Put yourself in the Judge’s seat. You are presented with an array of accusation and denial. Largely bereft of any evidence, you must attempt to sift through th chaffe because legislation asserts you must, and do so more or less blind.
It seems to me there is a relatively simple way of overcoming the Family Court’s requirement to even contemplate uncorroborated accusations against the defending partner.
All accusations must be lodged with the NZ Police. They in turn must decide if charges can or should be laid against the accused.
In the event the Police charge the accused then the case goes straight to the District (Criminal) Court. Depending on severity the accused could opt for a Jury Trial. In other words, if Ms Surgenor’s ‘cap’ is up for fitting, then allow the criminal court to do the fitting.
Meanwhile….ergo, until the ‘facts’ of any accusation(s) have been revealed, both ‘parents’ have equal care of the related children even if, in their wisdom, the Police invoke an interim trespass order against the accused. Thus the party in whose favour the trespass order has been invoked must arrange a suitable contact point for the delivery and collection of the children for 50/50 care arrangements. This could easily be the foyer of the local Police station.
In the event the Police believe sufficient evidence exists to charge a partner with physical or sexual abuse of a child, then they would be required to press those charges and annex (rightfully) the accused from further contact with the child(ren) until the case was heard and the accused found guilty.
At some later date, after the trial of the accused, the results are presented to the FC. In this way the Judges at the FC can only ever be charged with dealing with facts. At the moment they are required to deal with all manner of opinion, feeling, guess, lie, half-truth, and truth.
During the FC hearing, no accusations of any sort, which have not been passed to the Police for scrutiny and further action, may be introduced. Those which have been are aired, and the results of investigations/trials revealed.

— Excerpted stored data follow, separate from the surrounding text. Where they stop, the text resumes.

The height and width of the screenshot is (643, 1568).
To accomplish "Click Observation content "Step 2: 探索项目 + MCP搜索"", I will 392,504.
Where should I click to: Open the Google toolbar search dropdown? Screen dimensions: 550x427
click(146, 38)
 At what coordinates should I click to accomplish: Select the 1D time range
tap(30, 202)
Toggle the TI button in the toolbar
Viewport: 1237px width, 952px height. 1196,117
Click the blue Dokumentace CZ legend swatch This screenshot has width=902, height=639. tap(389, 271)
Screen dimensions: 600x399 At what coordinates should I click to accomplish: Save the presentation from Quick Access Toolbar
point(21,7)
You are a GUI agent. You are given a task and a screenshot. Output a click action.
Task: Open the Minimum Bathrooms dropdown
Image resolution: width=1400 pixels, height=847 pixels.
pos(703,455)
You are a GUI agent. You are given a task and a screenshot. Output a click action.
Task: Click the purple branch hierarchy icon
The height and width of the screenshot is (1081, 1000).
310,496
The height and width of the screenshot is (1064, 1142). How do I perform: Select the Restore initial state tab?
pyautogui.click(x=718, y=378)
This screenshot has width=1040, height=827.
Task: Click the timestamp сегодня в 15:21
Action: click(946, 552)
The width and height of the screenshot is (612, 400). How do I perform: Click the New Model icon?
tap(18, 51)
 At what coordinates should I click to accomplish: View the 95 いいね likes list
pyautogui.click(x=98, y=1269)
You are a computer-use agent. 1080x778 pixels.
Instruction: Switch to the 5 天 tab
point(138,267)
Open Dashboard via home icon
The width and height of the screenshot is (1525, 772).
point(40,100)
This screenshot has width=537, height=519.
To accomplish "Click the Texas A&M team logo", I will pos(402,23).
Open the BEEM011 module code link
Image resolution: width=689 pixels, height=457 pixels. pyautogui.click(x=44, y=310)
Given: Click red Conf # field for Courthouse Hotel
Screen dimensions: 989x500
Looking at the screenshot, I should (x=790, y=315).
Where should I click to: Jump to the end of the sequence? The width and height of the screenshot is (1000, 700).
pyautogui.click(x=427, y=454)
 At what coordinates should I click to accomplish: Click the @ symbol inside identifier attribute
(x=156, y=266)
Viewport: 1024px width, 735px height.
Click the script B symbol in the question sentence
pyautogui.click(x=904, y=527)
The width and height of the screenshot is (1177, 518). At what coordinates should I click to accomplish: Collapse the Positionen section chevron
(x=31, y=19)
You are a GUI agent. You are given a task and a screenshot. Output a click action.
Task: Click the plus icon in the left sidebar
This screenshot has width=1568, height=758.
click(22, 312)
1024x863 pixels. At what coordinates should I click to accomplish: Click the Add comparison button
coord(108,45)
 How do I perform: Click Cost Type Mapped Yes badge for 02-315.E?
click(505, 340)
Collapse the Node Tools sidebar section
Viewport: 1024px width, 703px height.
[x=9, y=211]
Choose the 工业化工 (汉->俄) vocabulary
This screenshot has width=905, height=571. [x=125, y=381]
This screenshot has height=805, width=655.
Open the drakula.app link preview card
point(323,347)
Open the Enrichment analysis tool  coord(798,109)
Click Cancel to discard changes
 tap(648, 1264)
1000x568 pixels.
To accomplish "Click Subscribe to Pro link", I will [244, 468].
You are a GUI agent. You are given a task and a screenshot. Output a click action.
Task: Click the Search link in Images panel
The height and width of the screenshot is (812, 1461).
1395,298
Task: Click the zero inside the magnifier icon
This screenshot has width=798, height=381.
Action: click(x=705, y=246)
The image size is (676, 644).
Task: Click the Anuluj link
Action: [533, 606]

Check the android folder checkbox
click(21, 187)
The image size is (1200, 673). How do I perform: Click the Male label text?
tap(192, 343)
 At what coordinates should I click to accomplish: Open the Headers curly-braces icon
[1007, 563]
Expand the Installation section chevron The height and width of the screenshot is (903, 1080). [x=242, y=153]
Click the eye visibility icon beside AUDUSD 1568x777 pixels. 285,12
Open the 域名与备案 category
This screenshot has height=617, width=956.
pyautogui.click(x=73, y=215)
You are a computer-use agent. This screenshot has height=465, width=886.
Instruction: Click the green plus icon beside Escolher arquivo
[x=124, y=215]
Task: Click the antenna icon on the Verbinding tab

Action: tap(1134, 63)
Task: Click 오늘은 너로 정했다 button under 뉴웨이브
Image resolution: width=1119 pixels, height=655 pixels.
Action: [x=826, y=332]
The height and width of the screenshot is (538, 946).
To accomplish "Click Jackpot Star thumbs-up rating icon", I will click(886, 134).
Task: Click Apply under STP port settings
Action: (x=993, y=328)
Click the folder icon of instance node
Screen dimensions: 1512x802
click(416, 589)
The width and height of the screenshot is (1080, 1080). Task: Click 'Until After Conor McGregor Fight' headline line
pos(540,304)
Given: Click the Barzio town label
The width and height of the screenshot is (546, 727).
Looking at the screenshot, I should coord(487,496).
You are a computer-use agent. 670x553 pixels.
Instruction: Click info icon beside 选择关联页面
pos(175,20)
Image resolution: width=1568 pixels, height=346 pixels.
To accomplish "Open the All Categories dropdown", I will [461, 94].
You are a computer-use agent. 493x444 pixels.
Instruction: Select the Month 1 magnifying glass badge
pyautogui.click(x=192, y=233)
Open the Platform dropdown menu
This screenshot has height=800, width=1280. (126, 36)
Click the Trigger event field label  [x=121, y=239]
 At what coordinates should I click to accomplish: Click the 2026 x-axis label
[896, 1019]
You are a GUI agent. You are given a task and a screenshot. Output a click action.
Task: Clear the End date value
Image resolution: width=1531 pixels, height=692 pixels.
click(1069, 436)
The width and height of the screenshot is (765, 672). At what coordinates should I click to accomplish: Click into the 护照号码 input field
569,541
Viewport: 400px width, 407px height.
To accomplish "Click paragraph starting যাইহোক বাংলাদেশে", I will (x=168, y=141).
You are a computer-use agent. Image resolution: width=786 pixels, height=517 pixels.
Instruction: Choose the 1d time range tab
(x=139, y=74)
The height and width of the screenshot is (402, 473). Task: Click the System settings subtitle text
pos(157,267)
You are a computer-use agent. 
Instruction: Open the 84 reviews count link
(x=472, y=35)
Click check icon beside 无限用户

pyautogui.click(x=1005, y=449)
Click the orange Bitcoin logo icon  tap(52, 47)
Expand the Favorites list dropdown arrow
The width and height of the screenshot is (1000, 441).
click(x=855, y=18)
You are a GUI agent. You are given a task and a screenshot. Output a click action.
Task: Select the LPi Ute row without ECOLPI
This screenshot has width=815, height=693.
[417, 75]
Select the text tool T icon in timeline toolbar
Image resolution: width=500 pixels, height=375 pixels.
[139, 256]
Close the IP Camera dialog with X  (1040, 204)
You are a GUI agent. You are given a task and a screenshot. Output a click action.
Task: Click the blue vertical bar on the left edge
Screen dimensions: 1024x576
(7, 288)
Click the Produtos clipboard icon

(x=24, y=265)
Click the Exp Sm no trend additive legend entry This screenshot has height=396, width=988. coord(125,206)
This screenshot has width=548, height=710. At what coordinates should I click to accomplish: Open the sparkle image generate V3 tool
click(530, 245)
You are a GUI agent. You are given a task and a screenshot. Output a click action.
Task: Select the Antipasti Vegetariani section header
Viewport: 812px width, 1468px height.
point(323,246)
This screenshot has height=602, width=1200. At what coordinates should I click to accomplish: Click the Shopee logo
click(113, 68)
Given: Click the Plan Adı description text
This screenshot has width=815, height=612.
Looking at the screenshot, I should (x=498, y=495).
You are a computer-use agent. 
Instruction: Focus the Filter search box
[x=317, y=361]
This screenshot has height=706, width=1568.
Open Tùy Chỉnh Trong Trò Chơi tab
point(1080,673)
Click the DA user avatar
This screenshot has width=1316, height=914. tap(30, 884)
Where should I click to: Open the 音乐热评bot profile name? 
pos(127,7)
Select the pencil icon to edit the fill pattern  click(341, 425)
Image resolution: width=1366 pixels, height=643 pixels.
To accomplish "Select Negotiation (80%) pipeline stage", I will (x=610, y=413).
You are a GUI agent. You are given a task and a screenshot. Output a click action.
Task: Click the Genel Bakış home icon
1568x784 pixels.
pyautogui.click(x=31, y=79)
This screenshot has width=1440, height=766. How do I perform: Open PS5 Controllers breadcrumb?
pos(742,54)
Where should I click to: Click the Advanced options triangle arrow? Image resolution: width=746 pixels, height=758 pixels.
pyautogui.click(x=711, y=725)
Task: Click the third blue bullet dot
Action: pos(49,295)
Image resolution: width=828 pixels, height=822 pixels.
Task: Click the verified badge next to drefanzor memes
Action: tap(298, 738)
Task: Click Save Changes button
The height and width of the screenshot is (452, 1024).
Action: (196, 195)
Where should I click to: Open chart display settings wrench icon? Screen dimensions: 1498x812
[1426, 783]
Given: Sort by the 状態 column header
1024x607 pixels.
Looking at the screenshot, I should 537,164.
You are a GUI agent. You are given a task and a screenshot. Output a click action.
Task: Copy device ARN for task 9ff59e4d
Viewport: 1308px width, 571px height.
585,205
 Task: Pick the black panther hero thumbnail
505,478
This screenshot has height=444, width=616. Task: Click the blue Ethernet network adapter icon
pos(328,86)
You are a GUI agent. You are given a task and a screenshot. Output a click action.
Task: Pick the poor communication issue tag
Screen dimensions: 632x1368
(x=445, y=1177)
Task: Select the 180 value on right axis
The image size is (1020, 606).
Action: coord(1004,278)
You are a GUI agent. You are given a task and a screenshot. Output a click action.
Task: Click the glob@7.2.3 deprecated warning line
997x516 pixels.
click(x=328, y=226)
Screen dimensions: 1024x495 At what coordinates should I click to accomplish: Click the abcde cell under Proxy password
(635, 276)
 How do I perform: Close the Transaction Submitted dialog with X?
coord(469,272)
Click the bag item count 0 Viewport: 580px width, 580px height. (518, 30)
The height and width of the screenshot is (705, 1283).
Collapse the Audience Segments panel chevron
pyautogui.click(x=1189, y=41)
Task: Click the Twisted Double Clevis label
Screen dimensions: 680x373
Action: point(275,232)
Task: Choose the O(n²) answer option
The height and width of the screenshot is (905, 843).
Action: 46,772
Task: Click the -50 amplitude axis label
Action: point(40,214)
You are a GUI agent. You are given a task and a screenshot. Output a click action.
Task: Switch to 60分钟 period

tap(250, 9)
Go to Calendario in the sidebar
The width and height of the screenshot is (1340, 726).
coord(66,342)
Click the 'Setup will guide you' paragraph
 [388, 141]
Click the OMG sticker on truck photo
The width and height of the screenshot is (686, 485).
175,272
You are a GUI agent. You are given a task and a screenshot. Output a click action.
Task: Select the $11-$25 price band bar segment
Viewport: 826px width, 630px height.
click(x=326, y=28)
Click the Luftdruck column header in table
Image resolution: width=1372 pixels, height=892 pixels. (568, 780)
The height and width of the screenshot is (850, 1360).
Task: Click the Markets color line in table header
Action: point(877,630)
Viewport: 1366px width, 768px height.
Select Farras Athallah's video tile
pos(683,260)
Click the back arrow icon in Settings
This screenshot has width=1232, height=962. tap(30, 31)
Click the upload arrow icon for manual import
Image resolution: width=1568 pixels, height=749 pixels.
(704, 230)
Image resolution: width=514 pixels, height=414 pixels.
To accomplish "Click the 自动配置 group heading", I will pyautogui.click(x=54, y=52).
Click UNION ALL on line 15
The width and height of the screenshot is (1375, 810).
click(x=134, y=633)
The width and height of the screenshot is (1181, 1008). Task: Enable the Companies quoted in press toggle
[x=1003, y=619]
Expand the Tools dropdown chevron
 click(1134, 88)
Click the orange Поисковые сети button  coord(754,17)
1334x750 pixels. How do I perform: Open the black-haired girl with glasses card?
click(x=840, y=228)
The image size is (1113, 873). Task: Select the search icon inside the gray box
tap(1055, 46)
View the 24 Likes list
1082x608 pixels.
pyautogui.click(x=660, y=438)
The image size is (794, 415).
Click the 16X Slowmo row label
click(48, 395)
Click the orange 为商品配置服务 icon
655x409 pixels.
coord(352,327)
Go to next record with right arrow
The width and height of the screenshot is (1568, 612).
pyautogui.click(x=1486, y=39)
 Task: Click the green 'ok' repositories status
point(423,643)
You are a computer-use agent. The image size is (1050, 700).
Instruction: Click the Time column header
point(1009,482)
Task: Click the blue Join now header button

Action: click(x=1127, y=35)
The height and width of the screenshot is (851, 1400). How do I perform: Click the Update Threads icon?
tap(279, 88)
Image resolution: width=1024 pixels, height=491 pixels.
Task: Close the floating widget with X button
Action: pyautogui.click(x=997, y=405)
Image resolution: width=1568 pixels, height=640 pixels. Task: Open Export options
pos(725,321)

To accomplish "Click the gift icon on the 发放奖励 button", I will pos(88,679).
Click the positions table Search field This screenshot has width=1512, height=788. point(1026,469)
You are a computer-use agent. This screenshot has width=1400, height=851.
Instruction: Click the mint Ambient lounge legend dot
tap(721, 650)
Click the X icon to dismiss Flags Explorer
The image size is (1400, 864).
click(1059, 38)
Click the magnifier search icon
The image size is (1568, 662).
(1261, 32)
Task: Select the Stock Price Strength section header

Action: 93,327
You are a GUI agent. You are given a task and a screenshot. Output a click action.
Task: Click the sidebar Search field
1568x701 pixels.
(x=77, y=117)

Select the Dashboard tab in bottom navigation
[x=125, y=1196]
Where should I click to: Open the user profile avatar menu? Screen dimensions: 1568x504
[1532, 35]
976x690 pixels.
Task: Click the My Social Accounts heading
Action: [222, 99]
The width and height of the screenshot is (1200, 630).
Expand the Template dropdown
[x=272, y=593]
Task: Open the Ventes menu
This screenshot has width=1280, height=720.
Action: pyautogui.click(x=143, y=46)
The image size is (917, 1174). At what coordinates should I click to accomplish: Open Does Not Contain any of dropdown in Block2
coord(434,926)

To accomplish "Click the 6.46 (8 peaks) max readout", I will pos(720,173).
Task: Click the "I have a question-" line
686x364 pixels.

1. Ms Bloggs accused Bloggs of (?). No grounds for charges.
2. Ms Bloggs accused Bloggs of (?). District Court said, ‘Not Gulity!’
3. Ms Bloggs accused Bloggs of (?). No evidence.
In the event ‘specialist’ investigation is deemed a requirement, then the person(s) investigated must be allowed to provide their own specialist investigator and the results of both investigations are to be given equal weight by the court. If the reports cancel each other then neither can be given weight.
In this way, reliance on the old saw, ‘The absence of evidence is not evidence of absence,’ would not be allowed.
The FC then needs to do little more than determine the nature of shared care in the event the couple can’t get there via negotiation. The FC wouldn’t even need to consider which of the parties had been more or less cooperative in the failed negotiation process. All it would have to do is assess the needs of the children’s schooling, sports, and extra-curricular activities, and determine with whom and where the kids should be during weekends and week days.
The parties would have to demonstrate sufficient income, access to suitable housing and acess to suitable transport for the kids. But if all that is worked out then the court simply works out how the 50/50 care arrangements are designed.
The court would also caution the parties that failure to subscribe to the design would attract penalties.
Would not this process cut out all the crap so many go through? And would it not ensure that the real rogues are properly charged and dealt to? While saving the tax-payer the vast sums wasted in the FC. And would probably have a dramatic affect on reducing DPB entitlements.